Taste TV

Fan the flames: Roger Mooking explores cooking with fire

« Back to Taste TV

 
Author: 
Andrew Warren / TV Media
Roger Mooking stars in "Man Fire Food"

Roger Mooking stars in "Man Fire Food"

Fire. It fascinates us, it enraptures us and it defines us as humans. The scene of a group of cave men (and women!) smashing rocks or rubbing sticks together to get a few sparks is a classic in science fiction. Even the plot of this year's "The Jungle Book" was about how fire set the humans apart from the animals of the jungle.

Chef Roger Mooking is even more fascinated by fire than most; of course, being that he's a chef, it's the culinary uses of the flames that he's most interested in. So interested, in fact, that he has made a whole TV show about the stuff.

"Man Fire Food" is Mooking's travelog, of sorts. He's traveled all over the world to check out the weird, wonderful and inventive ways that people cook with flames. This week's episode, airing Tuesday, Aug. 9, on Cooking Channel, follows him as he visits a pair of chefs who are reinventing the backyard rotisserie.

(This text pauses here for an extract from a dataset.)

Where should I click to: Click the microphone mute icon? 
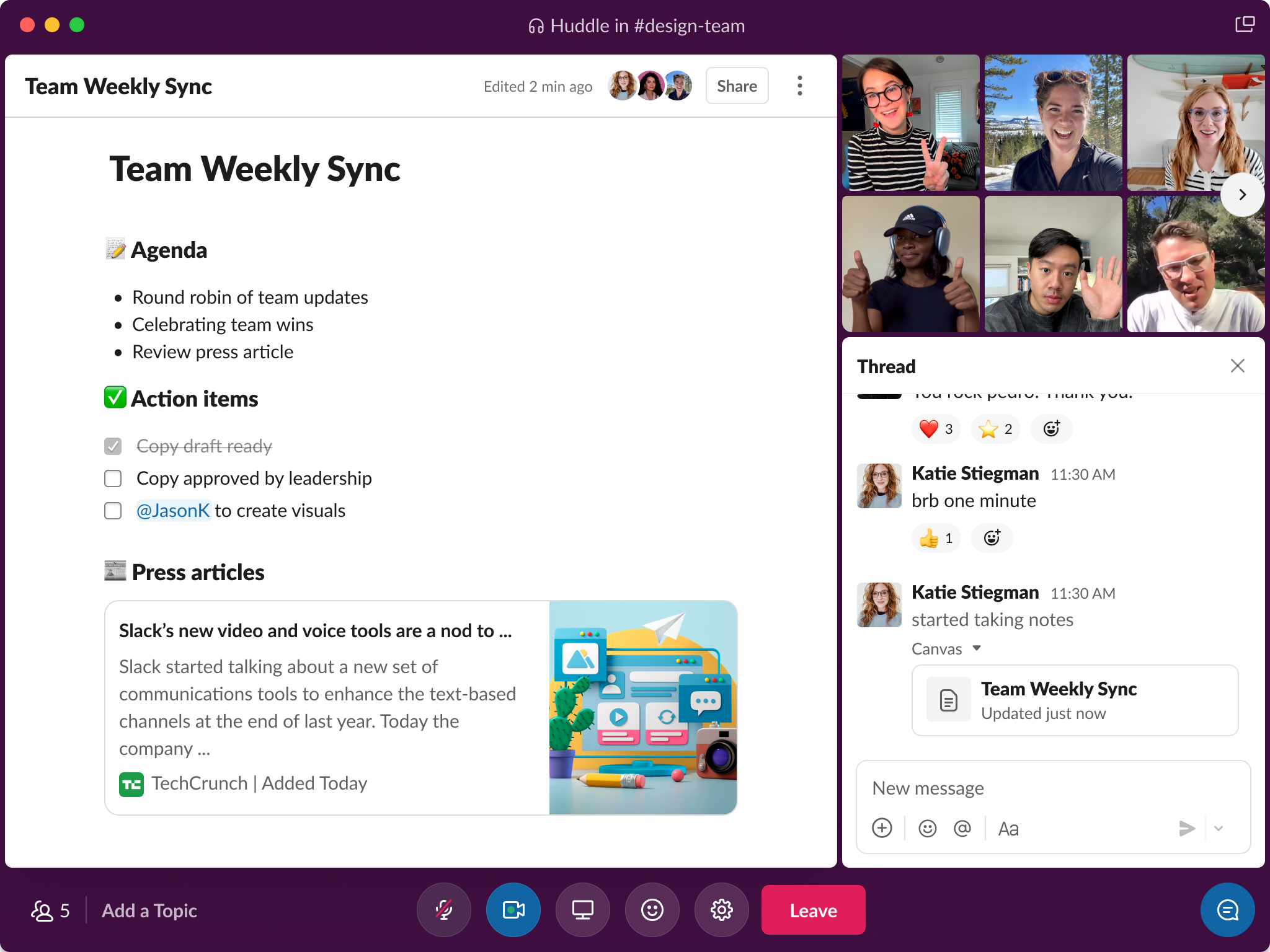pyautogui.click(x=446, y=910)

First, he stops by Alexander City, Alabama, where a local chef has built a unique contraption that uses fire to cook some of the most delicious and succulent legs of lamb that Mooking has ever had the pleasure of sinking his teeth into.

Then, our host is headed east, to Charleston, South Carolina. There, he'll be exploring Cypress, a local favorite whose wood-fired food is famous around the city. It's what's happening outside of the kitchen that has Mooking interested, though: the restaurant's chef has built a backyard rotisserie that can handle entire strings of ducks or chickens.

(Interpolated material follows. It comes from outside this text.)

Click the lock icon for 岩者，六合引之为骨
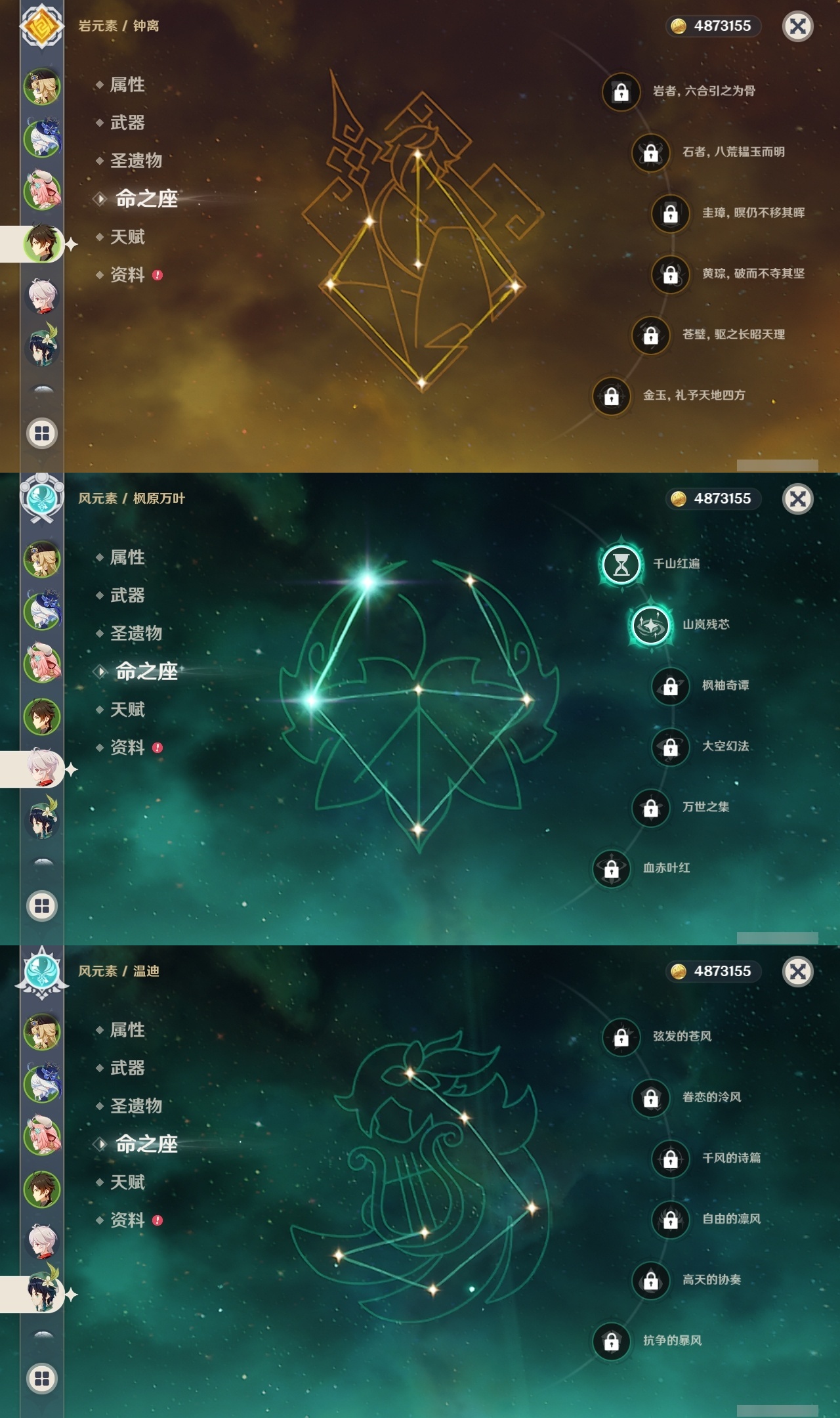 pos(621,92)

They may be inventive, but these rotisseries are far from the most creative ways of cooking with fire that the Canadian chef has come across in "Man Fire Food." He's experienced a meal cooked in the shell of an old airplane that's been converted into a cooker, a whole-pig rig made out of two steel troughs wired together, and even a unique cooker that burns coal instead of wood or charcoal.

Fire sure is fascinating, and even more so when it's used in inventive ways to make a succulent meal. Roger Mooking's "Man Fire Food" airs Tuesdays on Cooking Channel.